The French government has taken a principled stand against the European blood industry:
In June the European Parliament approved new regulations that allow compensation to be offered for donations, but ban it from being mentioned in advertising and cap payments to an amount proportionate to the value of time spent donating. Whereas Americans can donate 104 times a year, many Europeans are limited to less than 30 times. . . . France lobbied against the European Union’s recent regulatory changes, arguing that they risked making the human body a commodity, as is “already a reality in the United States”.
Instead, they prefer to finance the American blood industry:
At the same time, the French government is the sole shareholder in a company that owns six plasma centres in America, which pay donors, with the fluid collected available for use in France.

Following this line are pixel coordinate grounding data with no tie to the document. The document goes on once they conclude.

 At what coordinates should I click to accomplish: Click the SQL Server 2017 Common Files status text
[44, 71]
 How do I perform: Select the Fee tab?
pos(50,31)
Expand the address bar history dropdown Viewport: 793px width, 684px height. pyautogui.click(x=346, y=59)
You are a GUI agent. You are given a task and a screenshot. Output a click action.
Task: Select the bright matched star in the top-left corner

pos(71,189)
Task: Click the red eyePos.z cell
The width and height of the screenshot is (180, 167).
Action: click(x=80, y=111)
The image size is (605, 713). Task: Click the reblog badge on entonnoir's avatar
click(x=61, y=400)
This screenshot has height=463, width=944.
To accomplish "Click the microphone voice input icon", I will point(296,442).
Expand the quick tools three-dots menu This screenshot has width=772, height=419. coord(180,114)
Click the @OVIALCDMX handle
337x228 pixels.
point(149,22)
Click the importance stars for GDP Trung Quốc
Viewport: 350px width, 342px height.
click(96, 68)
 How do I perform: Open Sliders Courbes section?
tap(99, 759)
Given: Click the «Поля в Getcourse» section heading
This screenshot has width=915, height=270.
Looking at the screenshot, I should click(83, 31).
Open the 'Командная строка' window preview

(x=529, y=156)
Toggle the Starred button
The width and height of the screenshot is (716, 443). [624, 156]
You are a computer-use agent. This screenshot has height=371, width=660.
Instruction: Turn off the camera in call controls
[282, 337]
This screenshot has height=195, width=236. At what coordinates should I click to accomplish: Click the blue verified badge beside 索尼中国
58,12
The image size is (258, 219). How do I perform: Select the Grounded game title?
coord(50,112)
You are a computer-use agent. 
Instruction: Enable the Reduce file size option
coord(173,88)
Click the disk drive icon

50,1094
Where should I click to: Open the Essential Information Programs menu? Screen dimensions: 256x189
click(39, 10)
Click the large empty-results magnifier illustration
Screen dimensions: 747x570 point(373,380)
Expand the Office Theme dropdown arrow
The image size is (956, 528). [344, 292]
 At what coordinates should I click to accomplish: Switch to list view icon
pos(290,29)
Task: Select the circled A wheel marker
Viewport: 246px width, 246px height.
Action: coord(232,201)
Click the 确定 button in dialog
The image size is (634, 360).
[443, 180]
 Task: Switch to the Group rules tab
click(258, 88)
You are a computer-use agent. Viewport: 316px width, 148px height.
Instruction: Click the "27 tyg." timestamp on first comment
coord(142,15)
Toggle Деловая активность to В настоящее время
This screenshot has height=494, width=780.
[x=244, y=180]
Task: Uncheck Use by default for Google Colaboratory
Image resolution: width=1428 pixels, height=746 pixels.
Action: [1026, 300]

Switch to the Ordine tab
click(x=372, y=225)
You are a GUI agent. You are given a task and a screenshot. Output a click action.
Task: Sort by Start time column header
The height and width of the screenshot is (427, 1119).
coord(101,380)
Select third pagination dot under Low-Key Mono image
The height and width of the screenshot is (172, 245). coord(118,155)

If more blood were available, many lives could be saved. The same is true for kidneys, where even the US bans the compensation of donors. A study by John Dooley and Emily A. Gallagher shows that blood industry is beneficial to low-income Americans. Here is the abstract:
In the United States, households donate plasma for compensation at a higher rate than they use payday, auto-title, rent-to-own, or pawn loans. Our paper is the first to explore the household financial implications of plasma donation. Plasma donors tend to be younger and less educated with lower incomes and credit scores; they are also more reliant on non-bank credit. We use dramatic growth in plasma centers between 2014 and 2021 to study the causal effect of the ability to donate plasma on non-bank credit. We find that access to a plasma donation center reduces demand (inquiries) for payday and installment loans by 6.5% and 8.1%, respectively, with larger effects (13.1% and 15.7%, respectively) on younger borrowers. Moreover, foot traffic increases by 7-10% at essential and non-essential goods establishments when a new plasma center opens nearby. Our findings suggest that plasma donation helps households smooth consumption without appealing to high-cost debt.
No matter how much you think you know about the economy, it is bigger and more complex than you can imagine. I suspect that if Americans were asked to name our 10 largest exports, very few would have put human blood on the list.
The residential home building industry is far bigger than the blood industry, but even it is far too small to have a noticeable effect on the overall economy. For instance, between January 2006 and September 2007, home building fell nearly in half, with housing starts plunging from 2.273 million to 1.183 million. You might have expected this to cause higher unemployment. It did not. The unemployment rate was 4.7% in January 2006, and it remained at 4.7% 20 months later. Even housing is too small to significantly impact the overall economy.
There has recently been a great deal of discussion about some large computer chip “fabs”, which are currently under construction. These may or may not be important for the chip industry, but they are almost certainly not important for the overall US economy. Our economy is far too big and too diverse for any single sector to have a major impact.
PS. If instead of housing starts you use housing completions, the decline would be somewhat less steep, but still quite large. The best measure of ongoing construction is probably an average of the two series, which fell from 2.155 million to 1.270 million over that 20-month period.